First, you should limit your charges to what you can pay when the bill arrives by tracking charges and cash flow. Credit cards should finance substantial purchases only if the interest rate is low and the repayment period is short.
However, accumulating debt is tempting and easy because card limits are low when cardholders first receive their card but increase with payments over time. Paying down debt also becomes harder because the balances rise with increased interest compounds and payments.
Your credit score and ability to borrow are casualties of high credit card balances. An account balance should stay under 30 to keep a high score. It is also helpful to keep credit utilization as close to zero as possible.
Timely payments are essential. If a consumer falls behind and misses a billing cycle, creditors will report this delinquency after 60 days to major reporting bureaus. Further missed payments drop scores more.

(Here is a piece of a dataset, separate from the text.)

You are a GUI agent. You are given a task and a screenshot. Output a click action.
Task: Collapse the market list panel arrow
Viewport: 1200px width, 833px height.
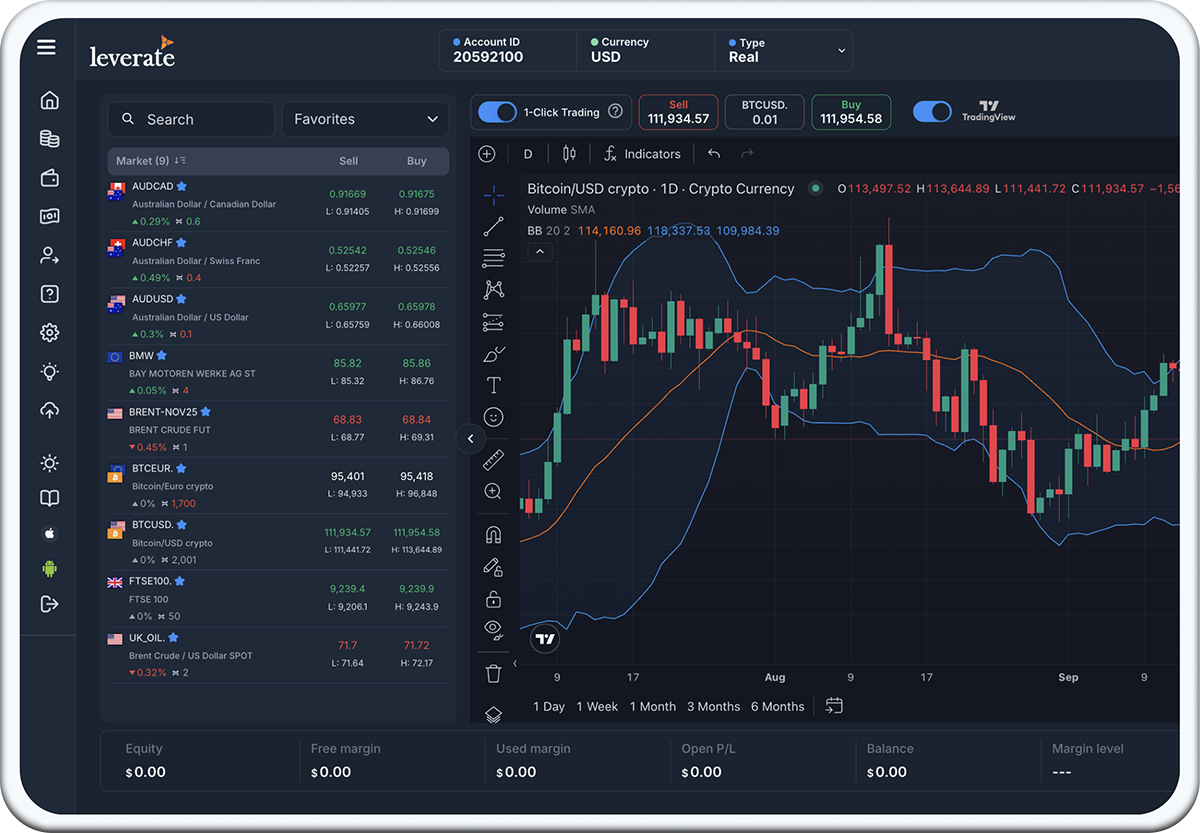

Negative information remains on reports for seven years. Other repercussions include a court action for a legal judgment where a creditor may garnish wages or seize nonexempt property.
A repayment plan can help deal with this debt. Restrict spending to basic needs to free up money to pay off debt. Next, ask creditors if they will lower credit card interest rates.
Also, sequence payments beginning with the higher interest rates. Charging should stop during repayment.
You may also ask the credit card company to accept less than the minimum payment. If this does not work, try to arrange payment agreements. A credit counselor may also formulate a repayment plan.
Creditors may also agree to settle debt for less than what is owed. But this usually requires a lump sum payment and a consumer must be a few months behind.
For settlement, consumers should act on their own behalf and not use a company that can charge high fees and sometime have questionable reputations. Settlement should be considered as a last resort because it can seriously damage credit and forgiven debt is taxable income.
An attorney can also provide other options, such as bankruptcy, when debt becomes insurmountable. They can help assure that their legal rights are protected.